大公の威に女神は浮遊する高さを落とし、そのつま先が地に着かぬよう少し足を上げた。


「どうした?堕ちているぞ?」


大公は淫魔を床に降ろす、降ろされ淫魔は大公から身を離そうとしたが大公に片手で抱き寄せられてしまった。


「獣を返してもらおうか」


ついに女神は地に足をつける。

大公は地を這わせてやろうかと思ったが、傍らの淫魔に受けた慈悲を思い出しそれは止めることにした。

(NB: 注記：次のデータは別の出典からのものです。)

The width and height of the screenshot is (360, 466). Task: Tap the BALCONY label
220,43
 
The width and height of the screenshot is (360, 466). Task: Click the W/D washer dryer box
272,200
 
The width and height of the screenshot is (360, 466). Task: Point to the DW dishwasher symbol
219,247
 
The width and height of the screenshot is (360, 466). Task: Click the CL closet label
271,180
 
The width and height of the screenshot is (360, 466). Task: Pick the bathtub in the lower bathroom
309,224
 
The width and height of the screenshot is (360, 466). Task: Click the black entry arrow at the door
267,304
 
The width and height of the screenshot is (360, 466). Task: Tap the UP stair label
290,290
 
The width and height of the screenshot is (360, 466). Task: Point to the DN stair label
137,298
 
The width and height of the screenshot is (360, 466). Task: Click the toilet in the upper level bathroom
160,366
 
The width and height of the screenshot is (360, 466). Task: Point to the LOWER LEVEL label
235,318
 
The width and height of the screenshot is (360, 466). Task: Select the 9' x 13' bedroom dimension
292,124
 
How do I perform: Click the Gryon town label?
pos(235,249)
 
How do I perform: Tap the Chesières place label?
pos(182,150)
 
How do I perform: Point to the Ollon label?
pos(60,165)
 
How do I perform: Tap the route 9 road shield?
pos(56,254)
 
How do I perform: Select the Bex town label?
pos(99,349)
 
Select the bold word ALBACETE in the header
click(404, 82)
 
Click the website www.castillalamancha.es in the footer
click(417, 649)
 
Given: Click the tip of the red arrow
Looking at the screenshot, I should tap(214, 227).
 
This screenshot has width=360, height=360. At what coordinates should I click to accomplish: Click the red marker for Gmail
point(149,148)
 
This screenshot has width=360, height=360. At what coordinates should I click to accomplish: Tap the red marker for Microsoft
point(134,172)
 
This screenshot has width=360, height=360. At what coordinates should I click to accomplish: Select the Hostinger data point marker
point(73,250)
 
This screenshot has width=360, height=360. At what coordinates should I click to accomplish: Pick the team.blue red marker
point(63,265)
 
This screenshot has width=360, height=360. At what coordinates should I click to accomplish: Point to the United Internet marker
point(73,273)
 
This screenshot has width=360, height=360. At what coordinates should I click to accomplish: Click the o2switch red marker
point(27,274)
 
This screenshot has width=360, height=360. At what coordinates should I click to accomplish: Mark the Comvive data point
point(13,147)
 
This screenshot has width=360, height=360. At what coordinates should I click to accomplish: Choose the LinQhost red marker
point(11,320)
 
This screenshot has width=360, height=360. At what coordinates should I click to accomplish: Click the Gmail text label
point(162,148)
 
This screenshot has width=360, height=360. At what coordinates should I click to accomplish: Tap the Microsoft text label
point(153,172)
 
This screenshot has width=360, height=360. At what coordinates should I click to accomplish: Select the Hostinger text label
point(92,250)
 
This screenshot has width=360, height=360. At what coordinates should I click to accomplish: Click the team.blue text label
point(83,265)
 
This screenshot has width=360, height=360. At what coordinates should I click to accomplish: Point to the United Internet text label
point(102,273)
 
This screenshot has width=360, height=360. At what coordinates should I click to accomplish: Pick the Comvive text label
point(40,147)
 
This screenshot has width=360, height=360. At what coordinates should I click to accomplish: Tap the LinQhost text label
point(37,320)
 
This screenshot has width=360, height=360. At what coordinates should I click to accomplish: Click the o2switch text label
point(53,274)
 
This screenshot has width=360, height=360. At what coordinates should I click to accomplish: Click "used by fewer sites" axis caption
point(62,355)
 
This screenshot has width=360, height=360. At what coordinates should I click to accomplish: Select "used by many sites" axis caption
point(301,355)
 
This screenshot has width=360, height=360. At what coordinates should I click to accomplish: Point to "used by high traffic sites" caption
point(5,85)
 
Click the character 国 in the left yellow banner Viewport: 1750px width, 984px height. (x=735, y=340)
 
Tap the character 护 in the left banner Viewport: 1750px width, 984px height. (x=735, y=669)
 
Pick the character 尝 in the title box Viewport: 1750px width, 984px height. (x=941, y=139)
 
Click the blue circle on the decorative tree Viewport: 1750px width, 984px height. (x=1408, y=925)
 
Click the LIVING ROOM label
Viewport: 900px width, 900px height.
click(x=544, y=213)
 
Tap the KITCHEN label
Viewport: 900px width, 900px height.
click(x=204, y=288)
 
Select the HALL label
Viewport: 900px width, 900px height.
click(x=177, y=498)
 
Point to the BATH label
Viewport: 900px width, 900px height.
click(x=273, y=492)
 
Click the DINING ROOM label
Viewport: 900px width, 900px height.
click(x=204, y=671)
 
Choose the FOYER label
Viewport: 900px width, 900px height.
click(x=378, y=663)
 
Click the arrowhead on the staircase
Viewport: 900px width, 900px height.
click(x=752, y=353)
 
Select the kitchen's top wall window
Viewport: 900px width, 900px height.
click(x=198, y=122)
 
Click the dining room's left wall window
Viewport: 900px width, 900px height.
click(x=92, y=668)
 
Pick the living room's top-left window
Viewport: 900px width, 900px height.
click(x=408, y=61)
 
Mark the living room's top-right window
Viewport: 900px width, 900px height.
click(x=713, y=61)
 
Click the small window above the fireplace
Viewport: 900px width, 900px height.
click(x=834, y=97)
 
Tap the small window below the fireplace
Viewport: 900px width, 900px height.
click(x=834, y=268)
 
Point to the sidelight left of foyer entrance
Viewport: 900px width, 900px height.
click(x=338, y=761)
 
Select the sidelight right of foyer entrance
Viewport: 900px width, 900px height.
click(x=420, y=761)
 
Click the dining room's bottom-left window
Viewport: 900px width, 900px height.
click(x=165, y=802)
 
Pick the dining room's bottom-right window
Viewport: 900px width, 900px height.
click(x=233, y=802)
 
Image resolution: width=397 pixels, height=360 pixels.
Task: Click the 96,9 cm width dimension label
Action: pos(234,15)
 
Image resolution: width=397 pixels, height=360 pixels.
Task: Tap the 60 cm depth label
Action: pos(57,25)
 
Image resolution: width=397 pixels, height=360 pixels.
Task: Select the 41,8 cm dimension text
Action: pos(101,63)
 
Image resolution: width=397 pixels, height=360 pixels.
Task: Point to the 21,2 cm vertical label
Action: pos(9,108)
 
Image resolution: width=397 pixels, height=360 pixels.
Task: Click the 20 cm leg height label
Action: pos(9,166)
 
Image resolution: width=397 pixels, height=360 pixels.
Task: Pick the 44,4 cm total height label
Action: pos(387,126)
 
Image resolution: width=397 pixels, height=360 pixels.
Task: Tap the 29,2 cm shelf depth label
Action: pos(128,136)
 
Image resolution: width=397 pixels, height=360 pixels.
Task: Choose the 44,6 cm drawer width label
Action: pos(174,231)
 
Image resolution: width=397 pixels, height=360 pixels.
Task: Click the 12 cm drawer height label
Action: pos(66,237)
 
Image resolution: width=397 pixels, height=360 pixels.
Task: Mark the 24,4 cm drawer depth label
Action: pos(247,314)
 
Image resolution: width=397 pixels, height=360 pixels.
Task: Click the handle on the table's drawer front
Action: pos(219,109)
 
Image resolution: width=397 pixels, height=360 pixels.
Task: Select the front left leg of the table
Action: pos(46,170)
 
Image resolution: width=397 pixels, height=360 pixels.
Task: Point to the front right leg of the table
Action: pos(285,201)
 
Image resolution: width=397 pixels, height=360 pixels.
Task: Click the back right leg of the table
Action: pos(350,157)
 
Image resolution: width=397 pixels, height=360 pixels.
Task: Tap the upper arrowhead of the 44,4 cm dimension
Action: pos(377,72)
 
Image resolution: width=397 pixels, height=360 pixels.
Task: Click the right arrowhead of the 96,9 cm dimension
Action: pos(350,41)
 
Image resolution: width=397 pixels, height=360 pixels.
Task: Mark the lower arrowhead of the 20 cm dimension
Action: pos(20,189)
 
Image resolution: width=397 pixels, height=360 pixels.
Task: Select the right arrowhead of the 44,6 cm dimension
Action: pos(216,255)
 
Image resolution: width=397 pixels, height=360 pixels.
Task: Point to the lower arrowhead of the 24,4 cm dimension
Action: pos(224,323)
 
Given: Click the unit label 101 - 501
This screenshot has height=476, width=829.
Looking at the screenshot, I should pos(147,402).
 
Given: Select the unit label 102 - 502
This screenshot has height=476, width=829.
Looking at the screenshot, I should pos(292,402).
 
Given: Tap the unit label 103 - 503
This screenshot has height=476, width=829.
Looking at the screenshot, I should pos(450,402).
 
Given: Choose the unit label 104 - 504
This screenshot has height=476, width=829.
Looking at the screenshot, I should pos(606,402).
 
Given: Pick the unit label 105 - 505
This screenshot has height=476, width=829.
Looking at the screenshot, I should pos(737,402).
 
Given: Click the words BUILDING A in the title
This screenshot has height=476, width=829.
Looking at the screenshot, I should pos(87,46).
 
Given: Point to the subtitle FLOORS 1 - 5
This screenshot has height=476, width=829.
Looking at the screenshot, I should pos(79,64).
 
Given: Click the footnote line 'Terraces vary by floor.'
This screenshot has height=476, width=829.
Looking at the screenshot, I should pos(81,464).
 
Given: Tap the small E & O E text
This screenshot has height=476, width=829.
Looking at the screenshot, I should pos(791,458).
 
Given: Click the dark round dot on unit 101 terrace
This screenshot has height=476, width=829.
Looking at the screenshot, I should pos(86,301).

そして、差し出され大公の手に、女神の手から獣の毛皮が渡される。

大公は淫魔に視線を向ける。


「お前の祈りの力はとても強いが、私にはあまり良いように思えないのだ。お前はイドを溜め込むべきではない」


大公は腰を落として淫魔に向き合った。

「お前のイドを与えておくれ」


「え?こんなところでですか?」

淫魔は目を白黒させながら顔を赤くして返した。


「この毛皮にだよ」」

淫魔は勘違いさせるような物言いをした大公を恨みがましく睨んだ。

「獣の姿を思い浮かべながら、お前のイドを与えるんだ」

「でも、私はその獣の姿を知りません」


「おまえは獣の姿をよく知っているはずだ。あの気高い孤高の獣の姿を」


いったいどこで?と淫魔は思った。


「イドの中でコップと傘をあげただろう?お前の祈りを捧げる獣を蘇らせよう、もうあの雨に打たれることは無い」


一瞬の間を置いて淫魔のイドには暴風雨が吹き荒れた。


え?だってあれはうさぎ??

獣ってうさぎなの?

孤高?うさぎって寂しいと死ぬって聞きますよ?


全ての視線が二人に集まっていた。

神が生まれる瞬間を世界が魅入っている。


覚悟を決めた淫魔は毛皮を受け取ると、大公に行ったようにそっと口づけをした。

毛皮から溢れ出たイドは形をなし獣が現れた。


地を嫌い、はるか天空から人を見下ろし、その大地から逃れようとした女神。

四本の足で地を踏みしめ、土の匂いを嗅ぐ獣。

その魂のあり方に、これこそが辺境を駆け回る、自分たちの神だと大公は思った。


獣はその鼻をヒクヒクと女神に向ける。

ひぃと女神から悲鳴がこぼれた。

姿は変われど、自身がその手で屠った獣が蘇ったのだ。

策を巡らせ10人がかりで罠にはめた相手だ、正面切って敵うものではない。


「鐘を鳴らそう。新たな獣が鳴らす我ら辺境の民の鐘だ」

微動だにしない中央塔の巨大な鐘。

しかし、はるか海の彼方から、その鐘の音は聖徒まで確かに届いた。


司祭が膝をついて祈りの姿勢をとった。

それは、大公に食って掛かったあの司祭だった。

聖堂に居た聖職者たちが膝をつく。

しかし、最高司祭は椅子に座ったまま、これから変わる世界のあり方にワナワナと震えていた。


大公は神々を見据え言った。

「聖女が祈りを捧げになる。伏して拝聴するがいい」


その日、世界に一つの鐘が戻った。

辺境を守護する獣がもたらす祝福の鐘。

祈りを捧げる淫魔のイドにもう雨は降らない。


そして、一つの鐘が加えられる。

「さて、神々に並ぶ存在がここに居る。ならばその鐘を鳴らさなくてはな」


「大公様、では全ての鐘を鳴らして下さい」


大公は少し考えたが従うことにした。

「よかろう」


そのとき、これまで誰も聞いたことの無い、全ての鐘の祝福が世界を包んだ。

あの、港町の小さな修道院の鐘も含めて例外なく。


目を閉じ祈りを捧げている淫魔の傍らで、大公が静かに膝を折り、祈りの姿勢をとった。

それを見ていた最高司祭もまた膝を折った。

あるものは聖女の寛大さに、またあるものは恐怖から、それぞれの思いで膝を折る。


この聖女が瞳を開いたとき、この光景を見たらイドはどうなるのだろうか?

それと何故に獣の耳が長いのかも聞かねばならない。


大公は少しだけ楽しみだと思った。


終わり

初投稿作品でした。

とにかく一作品上げるところから始めようと思い、最後まで書かせて頂きました。

お読みいただきありがとうございました。